"Wall Street forgot that the money at issue was not just a dollar figure on a balance sheet but the life savings of a human person, a grandmother who had earned her retirement or a married couple trying to put money away for their child’s college education".
Thus Michael Sean Winters’s last post, on how people became a means to an end.
The Biblical word for this is idolatry -- the theme, over this side of the Atlantic, of the Archbishop of Canterbury’s article in the new issue of the Spectator:
"We find ourselves talking about capital or the market almost as if they were individuals, with purposes and strategies, making choices, deliberating reasonably about how to achieve aims. We lose sight of the fact that they are things we make," writes Rowan Williams. "Once we get used to speaking about any of them as if they had a life independent of actual human practices and relations, we fall into any number of destructive errors."
This detaching of money and material reality is the consequence of "ascribing independent reality to what you have in fact yourself made", he adds, which is "a perfect definition of what the Jewish and Christian scriptures call idolatry."
The idolatry, in this case, comes about by people ascribing quasi-magical properties to the market -- the idea that growth, for example, was an inevitable, autonomous process destined to perpetuate itself, and before whose inexorable logic they have been powerless.
You make an idol (use clay, fire it in a furnace, then cover it with sparkling gold and marvel at how it now seems to bring you all kinds of good fortune) and then you have to run around it feeding it, because it has taken on a life of its own and now it watches your every move and controls you.

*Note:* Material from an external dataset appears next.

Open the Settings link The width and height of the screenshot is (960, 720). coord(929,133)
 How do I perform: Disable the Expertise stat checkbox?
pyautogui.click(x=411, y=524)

The task: to recover the connection between money and material reality, to restore the human dimension to financial transactions, to underpin borrowing with the kind of realism which is only possible when we still see the human being behind the bank account.
Enter, then, a new phase for modern Catholic social teaching, which began, in 1891, with the denunciation in Pope Leo XIII’s Rerum Novarum of the deification of the market and the consequent instrumentalisation of the human person.
Rerum Novarum appeared in the wake of the crisis of what is sometimes called "Manchester capitalism" - the kind of market-worship we have seen these past years on Wall St.
As we slip into recession, and the idols crumble, people will surely turn (as they did in the 1930s, remember, following the Wall St crash) to Catholic social teaching.
Your Holiness, now would be an excellent moment for an historic, idol-smashing, human-dignity-restoring encyclical that could turn out to be the foundation of a revived social-Catholic movement of the twenty-first century.